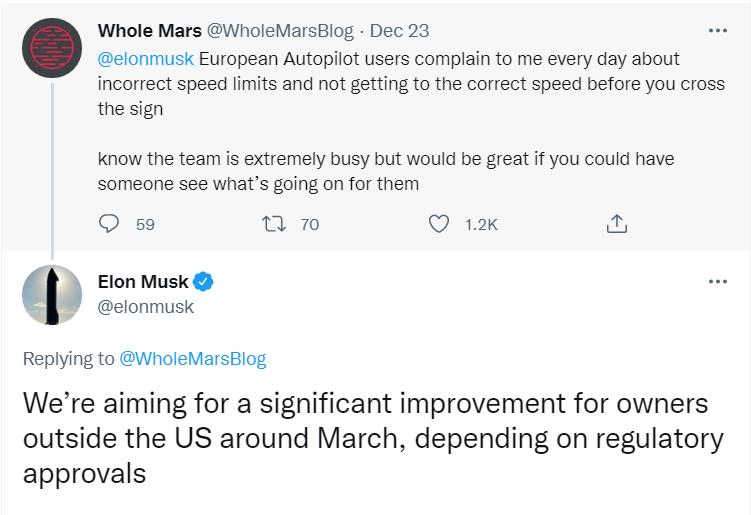751x515 pixels.
Task: Click the share upload icon
Action: (x=616, y=224)
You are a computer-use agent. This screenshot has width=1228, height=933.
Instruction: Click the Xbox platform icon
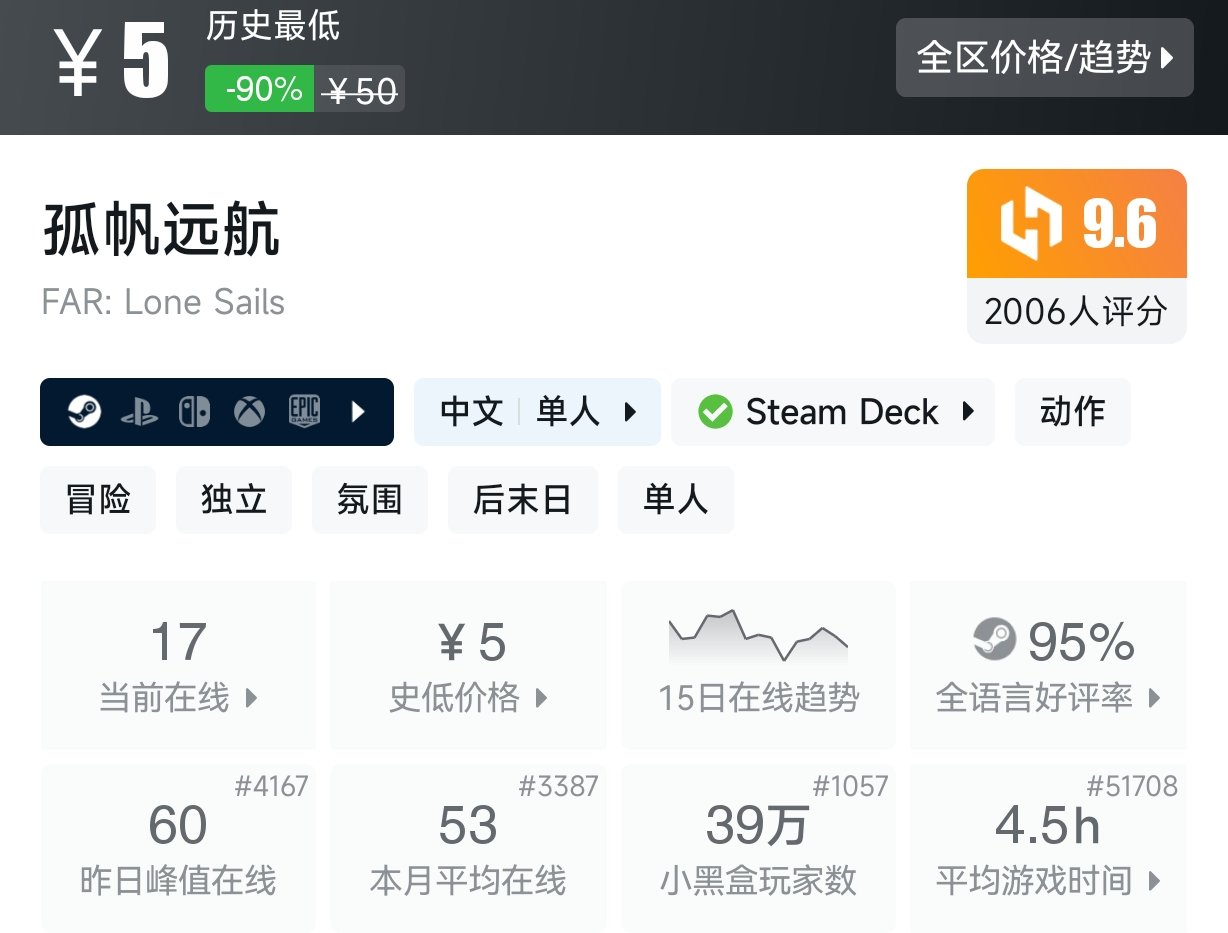pyautogui.click(x=249, y=412)
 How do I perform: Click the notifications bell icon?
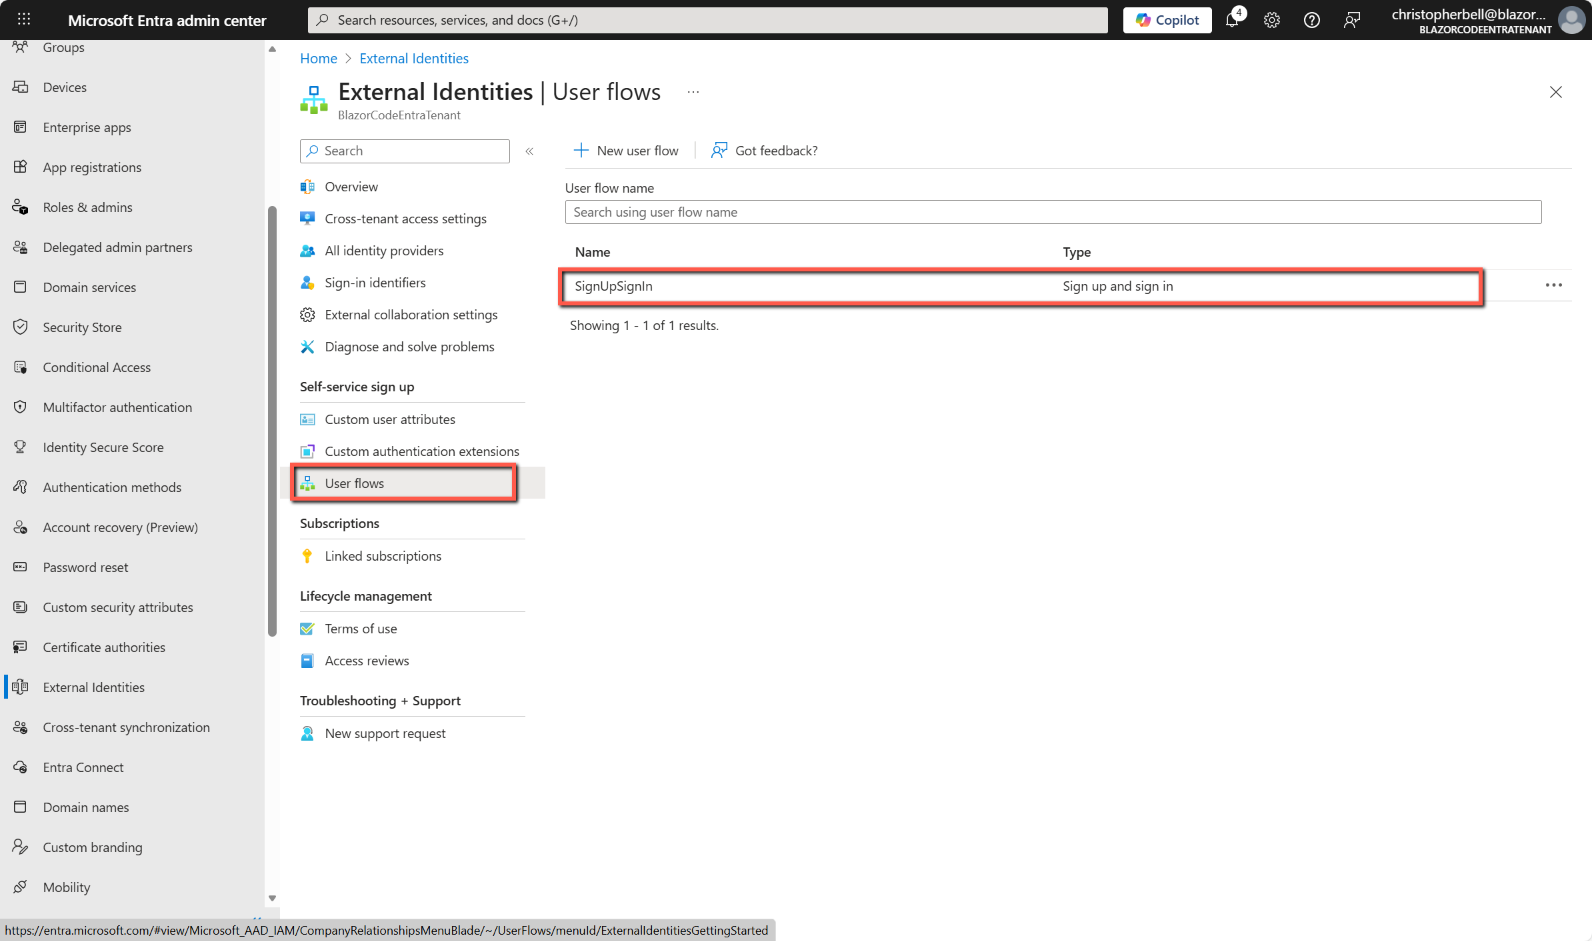tap(1233, 20)
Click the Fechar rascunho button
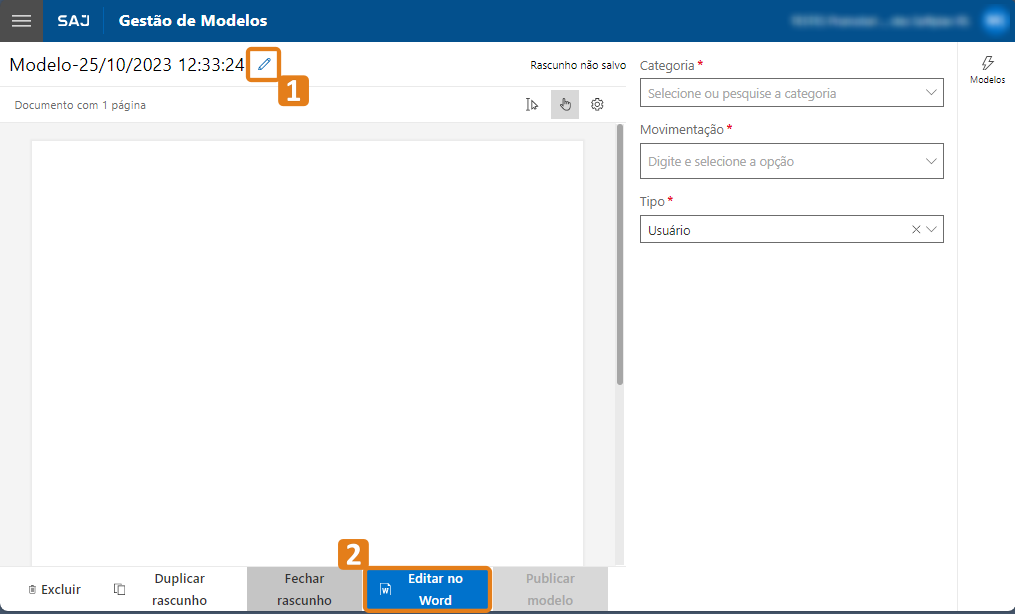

■ **EXERCISE AIM**:
Nothing but the lines from the line with "Instruction: Click the Xbox platform icon" through the last line of the data above should be printed, exactly as written and without pictures.

■ **EXERCISE SOLUTION**:
Instruction: Click the Xbox platform icon
pyautogui.click(x=249, y=412)
 How do I perform: Click the notifications bell icon?
tap(1233, 20)
Click the Fechar rascunho button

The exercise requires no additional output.